Outside of this, the government’s approval ratings remain within single digits, with the corruption investigation not only damaging trust but economic investment and stability. Investigations this week suggest that the senior figures within the affected companies have largely escaped without punishment due to plea bargains and reduced prison terms, but ordinary workers have been laid off in record numbers due to reduced economic activity. It is believed that such a process is contributing to the widespread dissatisfaction with Brazilian politics and life in general.

Chile shines in Confederations Cup; Mexico rescues late draw

The 2017 Confederations Cup, a warm-up tournament to the World Cup next year, commenced this week. The competition sees the winners of all regional confederation tournaments play against the past World Cup Winners and hosts. This year, the honour of representing South America fell to Chile, who won both the 2015 and 2016 versions of the tournament – the latter being held as a special 100th anniversary competition. Mexico qualified after a 3-2 victory over the United States in the 2015 CONCACAF cup, which contains teams from North and Central America, as well as the Caribbean.
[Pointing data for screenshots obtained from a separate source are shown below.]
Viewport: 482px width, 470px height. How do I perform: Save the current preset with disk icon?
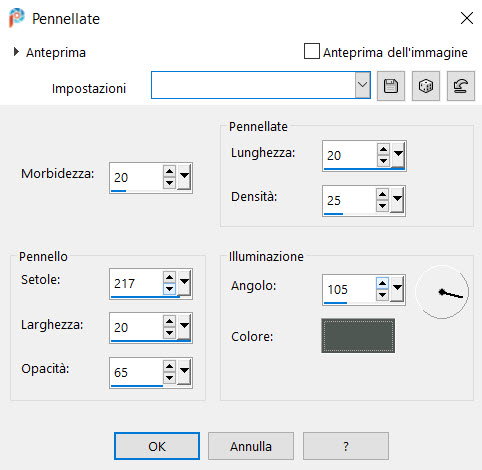391,86
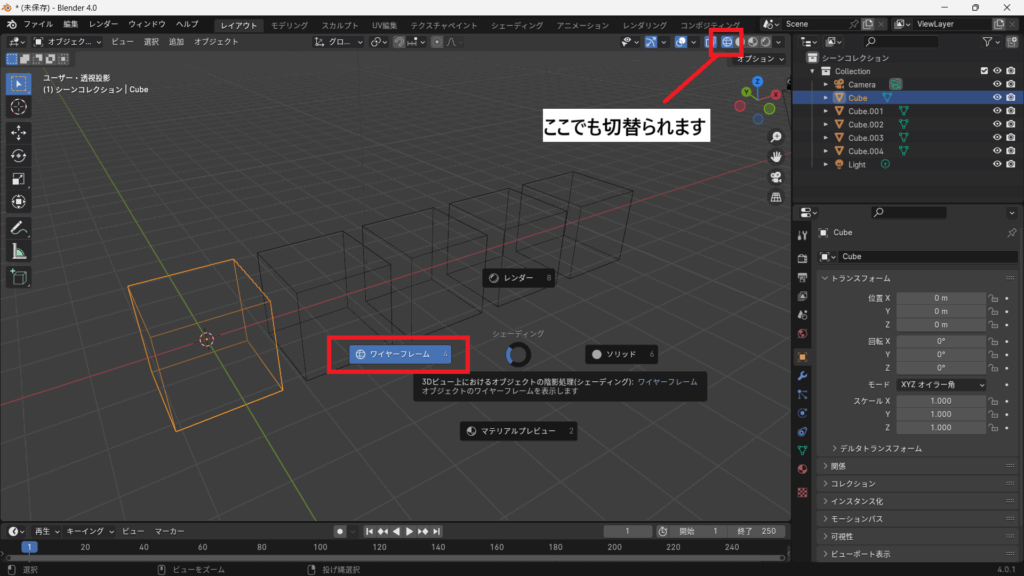Viewport: 1024px width, 576px height.
Task: Click the zoom magnifier icon in viewport
Action: point(775,137)
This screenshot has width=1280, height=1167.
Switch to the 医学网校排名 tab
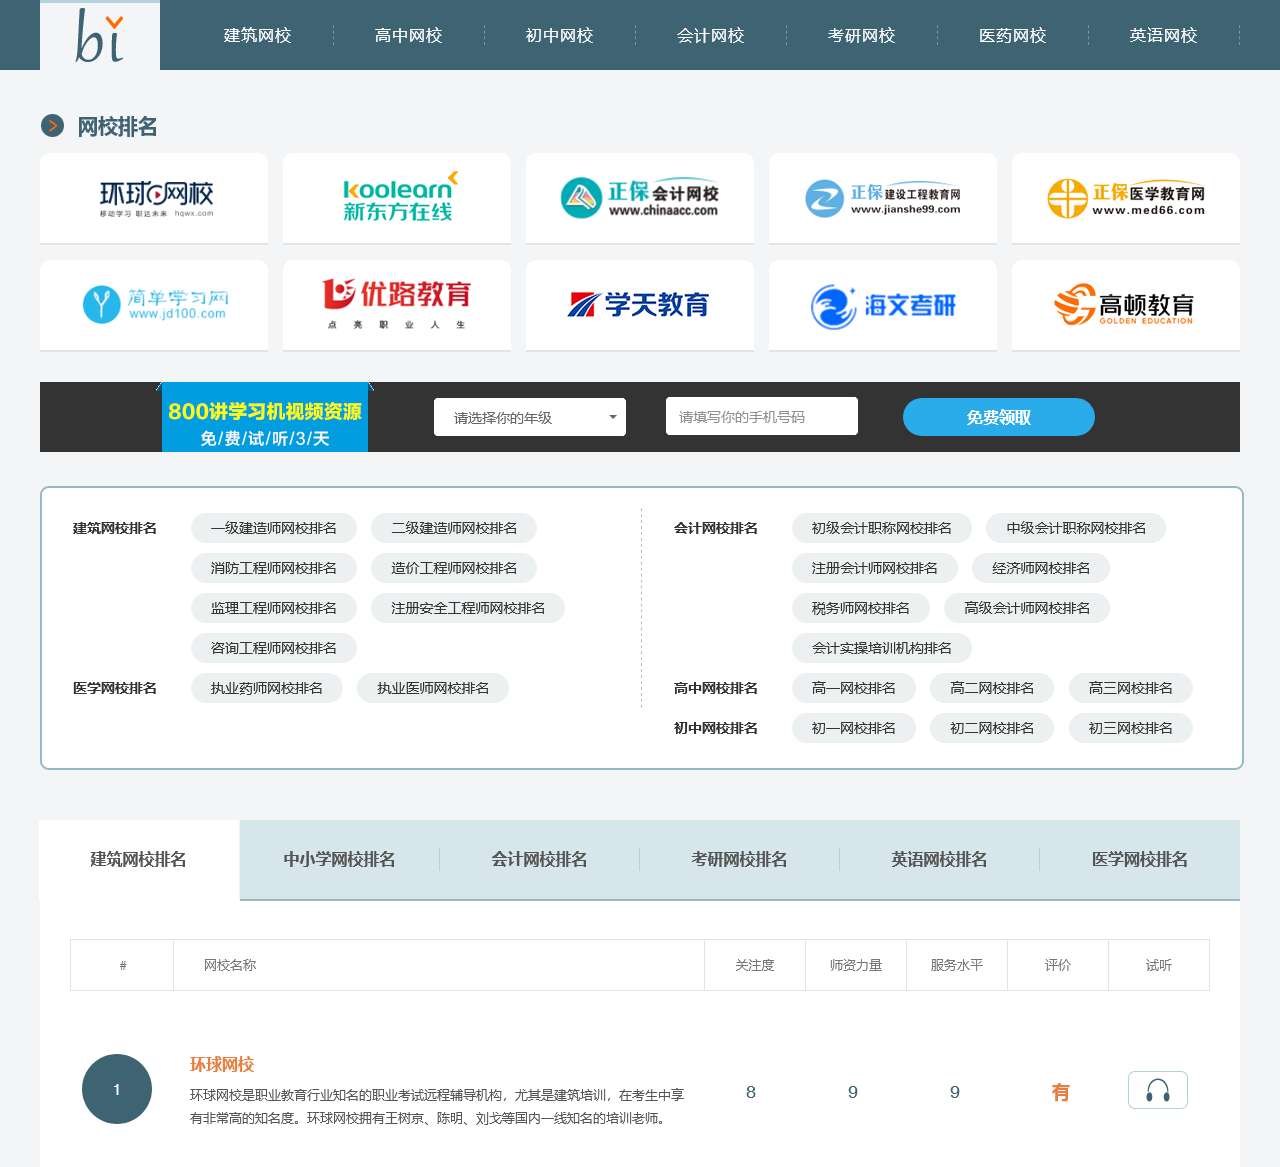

Both teams kicked off with positive results. Chile required two late goals to beat African champions Cameroon in Group B, with Arturo Vidal scoring in the 81st minute and Eduardo Vargas adding a second in stoppage time. Mexico faced a bigger challenge against Portugal, with the CONCACAF champions twice falling behind before securing a 2-2 draw thanks to defender Héctor Moreno’s late goal.

The results mean both sides go into the second round of games in an optimistic mood. Mexico are widely expected to comfortably defeat Oceania’s representative New Zealand, and Chile hope to secure a good result against an experimental Germany team, which has rested many of their World Cup-winning squad. The top two teams from both groups advance to the semi-finals, and both Latin American representatives have publicly stated their expectation to at least reach this stage.